Our framework provides a way to critically evaluate the performance of segmentation methods, and therefore to rationally select one or several of them for a particular data set. Such a quantitative assessment is also useful for interpretation. For example, we showed that even in favorable scenarios, performances are not perfect. Furthermore, perhaps unexpectedly, we showed that copy number transitions involving the gain or loss of a single DNA copy are not equally easy to recover, meaning that the proportion of different types of copy number transitions recovered by a particular segmentation method may not be directly interpretable.

Key Points.

A number of methods are available for segmenting DNA copy number profiles in cancer studies.
A robust and reproducible comparison of such methods requires the definition of a framework for generating realistic copy number profiles, and a framework for assessing methods’ performance.
A data generation framework based on resampling from real data makes it possible to compare different methods across a large number of different realistic scenarios.
The performance of segmentation methods is mainly driven by biological parameters such as the proportion of tumor cells in the sample and the proportion of heterozygous markers.
Using the open source and cross-platform R package jointseg, the present comparison study may be reproduced either on the data sets provided or on other data sets.

ACKNOWLEDGEMENTS

The authors would like to thank Henrik Bengtsson and Cyril Dalmasso for very instructive discussions and feedback. The authors are also grateful to the three referees whose constructive comments helped to improve the clarity of the article.

Biographies

Morgane Pierre-Jean is a PhD student in the Statistics and Genome team of the Laboratoire de Mathématiques et Modélisation d’Évry, University of Évry val d’Essonne/UMR CNRS 8071/USC INRA, France. She received her MS Degree in statistics from the University of Rennes in 2012.

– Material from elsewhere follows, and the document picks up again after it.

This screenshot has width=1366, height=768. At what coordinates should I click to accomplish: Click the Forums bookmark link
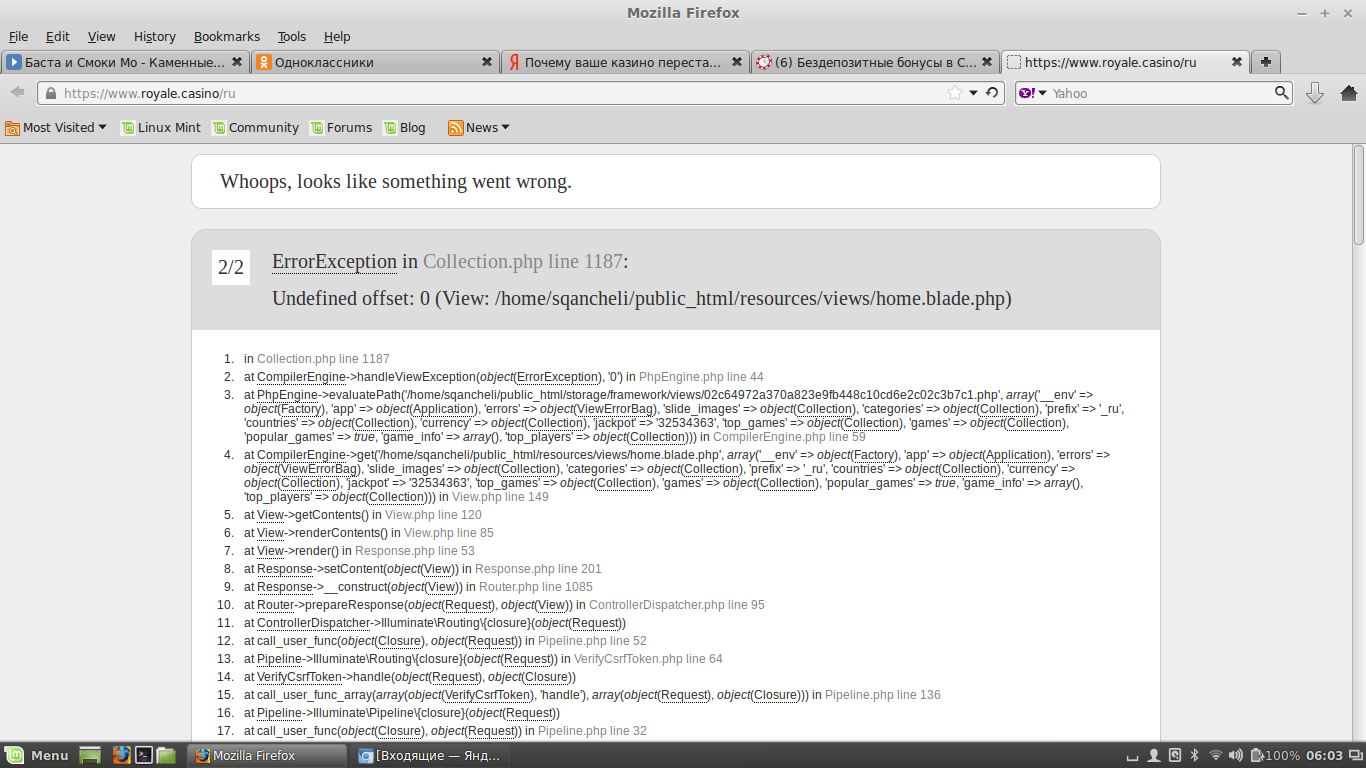coord(348,127)
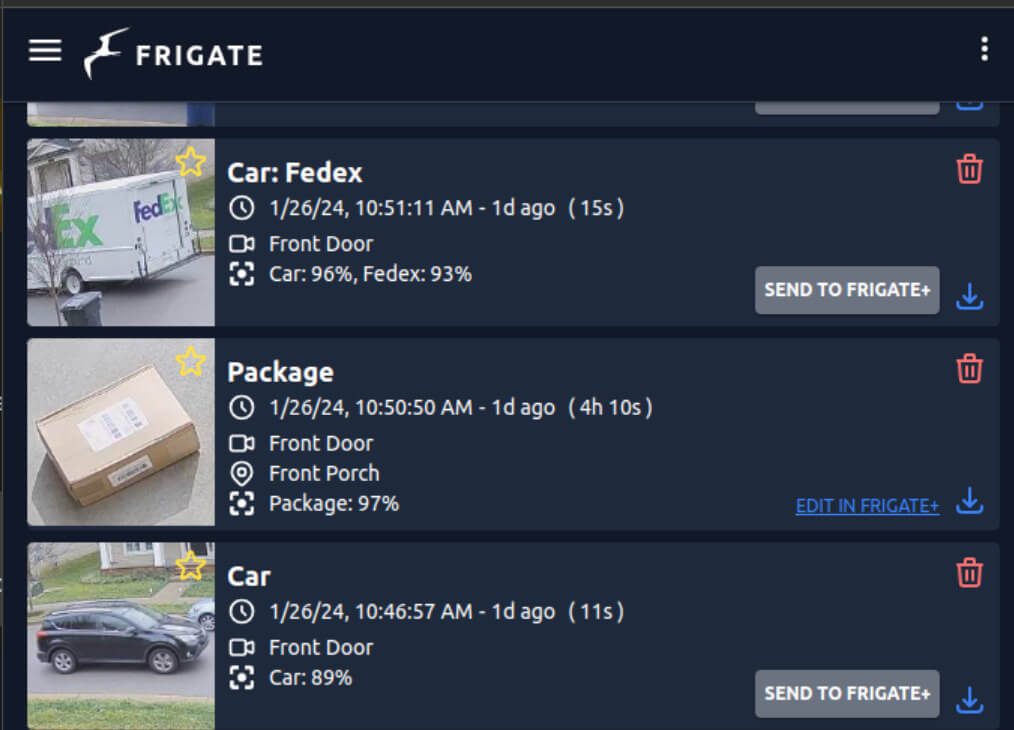
Task: Toggle favorite star on Fedex event
Action: (190, 161)
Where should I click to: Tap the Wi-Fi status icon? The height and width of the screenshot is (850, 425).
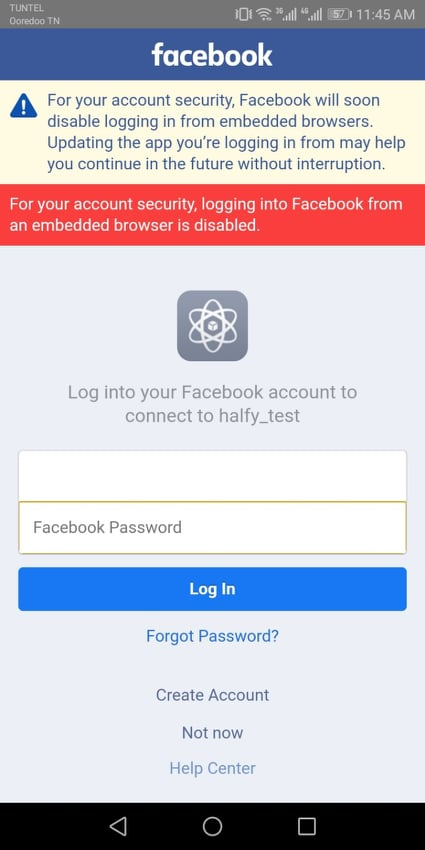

Guillem Rigaill is an Assistant Professor at the University of Évry val d’Essonne, working in the Bioinformatics for Predictive Genomics team of the URGV/UMR INRA 1165 - CNRS 8114, France.

Pierre Neuvial is a CNRS researcher in the Statistics and Genome team of the Laboratoire de Mathématiques et Modélisation d’Évry, University of Évry val d’Essonne/UMR CNRS 8071/USC INRA, France.

APPENDIX

A. SNP array data sets

A.1 Data set 1

We have worked with a lung cancer data [30], for which raw data are accessible at NCBI GEO database [31], accession GSE29172. DNA from patient-matched lung cancer and blood cell lines NCI-H1395 and NCI-BL1395 were mixed to simulate tumor tissue with 30, 50, 70, 100% cancer cells. DNA was analyzed on Affymetrix SNP6.0 microarray. Data were normalized using ASCRMAv2 [32] followed by TumorBoost [4]. For the sake of reproducibility, the R scripts that were written to normalize this data set are distributed in the jointseg package, together with the normalized data itself. The size of annotated copy-number regins for each of the two data sets is given in the Table A1.

Table A1.

Size of annotated copy-number regions for each of the two data sets

CN state	(0,1)	(0,2)	(0,3)	(1,1)	(1,2)	(1,3)	(2,2)	(2,3)	(0,0)
Data set 1	22 615	24 135	25 405	21 539	19 048	20 903	27 924	31 098	0
Data set 2	2492	5484	6545	3196	2746	0	3044	0	838

Open in a new tab

A.2 Data set 2

We have also worked with a breast cancer data [3], for which raw data are accessible at NCBI GEO database [31], accession GSE11976. DNA from patient-match breast cancer cell line (HCC1395) and its match normal HCC1395BL were mixed to simulate tumor tissue with 14, 34, 50, 79, 100% cancer cells. DNA was analyzed on Illumina HumanCNV370-Duov1 microarrays. We obtained the BAF-normalized and summarized data as calculated by the Illumina BeadStudio software [33–35].

A.3 Description of annotated copy-number regions

The list below describes the different copy number states available for data generation. They are labeled as a pair (c₁, c₂), where c₁ corresponds to the minor copy number (the smallest of the two parental copy numbers), and c₂ corresponds to the major copy number (the largest of the two) [2].

(1,1): normal (one copy from each parent)
(0,1): hemizygous deletion (loss of one parental copy)
(0,0): homozygous deletion (loss of both parental copies)
(0,2): copy-neutral LOH (loss of one parental copy and gain of the other)
(0,3): loss of one parental copy and gain of two copies from the other parent
(1,2): single copy gain
(1,3): unbalanced two-copy gain (gain of two copies from the same parent)
(2,2): balanced two-copy gain (gain of one copy from each parent)
(2,3): three-copy gain (gain of one copy from each parent, and two copies from the other parent) (Table A1)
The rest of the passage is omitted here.